Car fires can become house, brush firesPosted: Updated:
PHOENIX -- Two brush fires and a house fire in the last two weeks all reportedly started as vehicle fires.
Al Gutierrez with Inman and Sons Auto & Truck Center says it doesn't take much for a car to spark a fire.
"Once it gets near your exhaust is where a dry leaf will actually ignite," he said.
Officials say flames from RV fires spread to brush near Sunset Point on May 20 and Bush Highway on Tuesday. A Phoenix house caught fire Tuesday after a car ignited in the garage.
"If the ambient temperature is 108, 110, or on the road right now it's 118 degrees, it's harder for that vehicle to cool down versus driving in 60- or 70-degree weather.
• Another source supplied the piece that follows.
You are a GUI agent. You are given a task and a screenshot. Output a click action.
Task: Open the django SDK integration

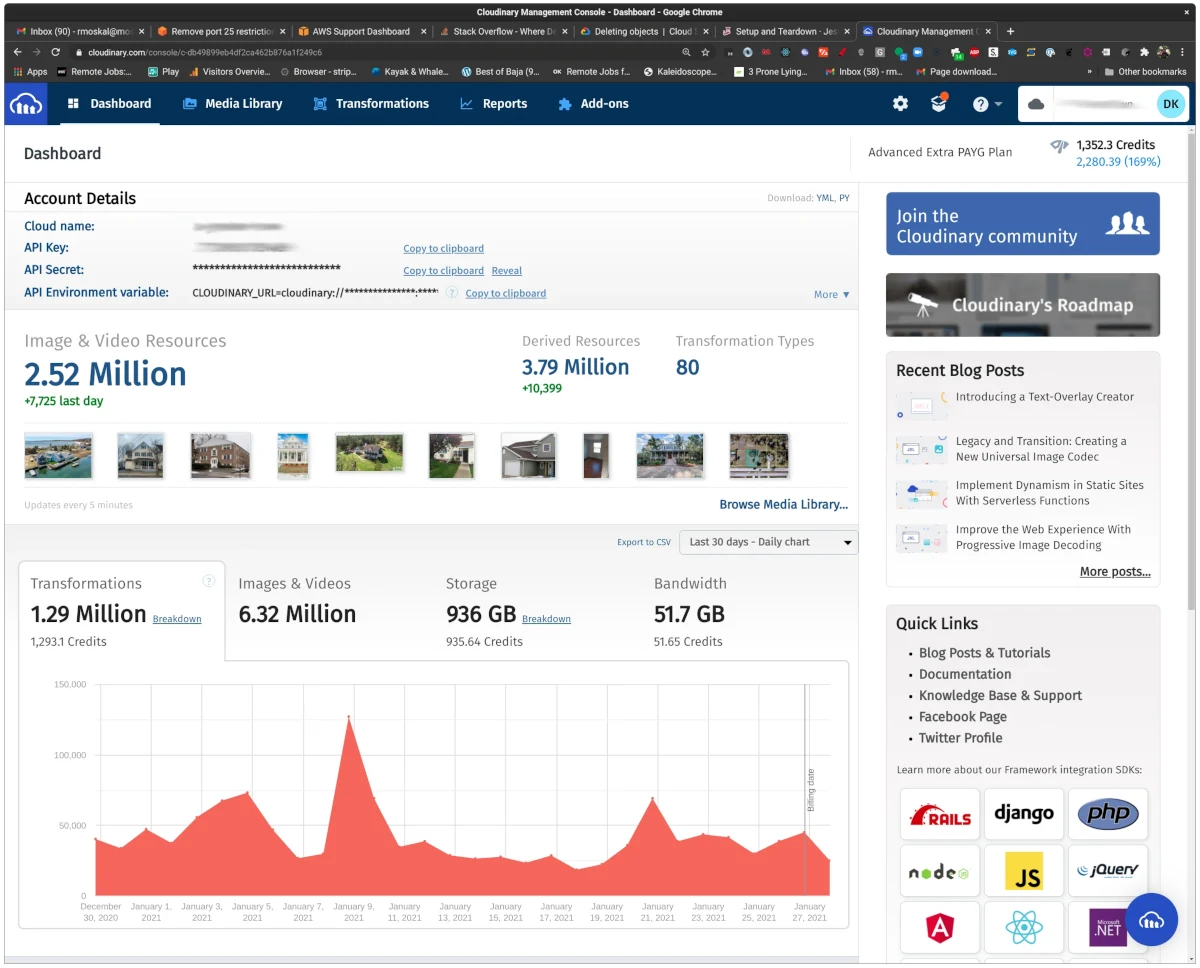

Everybody's vehicle is working harder right now," Phoenix Fire Capt. Tony Mure said.
Firefighters say with the temperatures cranking up outside, it's important to maintain your car properly. That includes checking your brakes and making sure cooling agents are working, especially before you load the car for a road trip with the family.
"The catalytic converter and the muffler normally run at 200 to 300 degrees, but if there's a failure in that, it can become hotter and so that's how we get fires on the side of the road," Mure said.
In some instances, like the Phoenix garage fire, the car doesn't even need to be in motion to go up in flames.
Mechanics say that when it's this hot, you need to give your car a little preventative tender loving care.
"Everything's hot on the automobile. The engine's running at a very high temperature. The battery's hot, the metal's all hot. When you're driving and you're stopped at an intersection, it's extremely hot for the car," Gutierrez said.